A graduate of New York’s School of Visual Arts, Tom Baril spent over fifteen years as Robert Mapplethorpe’s master printer. His subjects include urban architecture, seascapes and meticulously detailed botanical and nature photographs. Baril’s work demonstrates a command of technique that results from his extensive experience as a master printer. Baril developed a unique toning process that enriches the color and opulence of his photographs.
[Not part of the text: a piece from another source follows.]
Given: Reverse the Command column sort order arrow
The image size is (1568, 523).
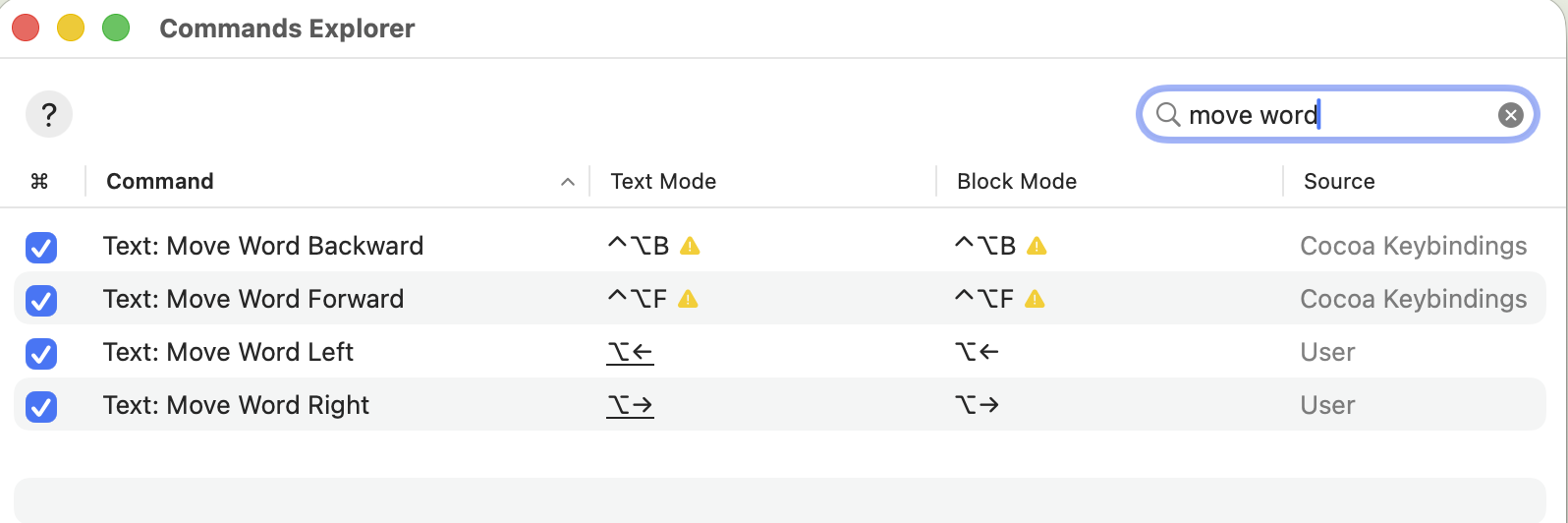Looking at the screenshot, I should 567,182.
Tom Baril is inspired by the nature studies of modernist photographers such as Edward Weston, Imogen Cunningham and Karl Blossfeldt. A similar attentiveness to the clarity of line, form, pattern and texture characterizes Baril’s still lifes. In composing the seascapes, Baril employs the traditional box camera obscura, better known as the pinhole camera. The ephemeral quality of the seascapes is achieved with the long depth of field and the soft focus of this instrument. Instead of using an optical lens, the pinhole camera is punctured by a very small hole through which an image is projected onto the 4 x 5 inch negative. An overall synthesis of tone is captured by this process, which lends a minimalist aesthetic to the composition.
Baril has enjoyed numerous solo exhibitions worldwide, and his work is in collections from the Los Angeles County Museum of Art to Amsterdam’s Stedelijk Museum among others. Two monographs have been published on his work, Botanica (Arena Editions, 1999); and the highly acclaimed 1997 self-titled monograph published by 4AD.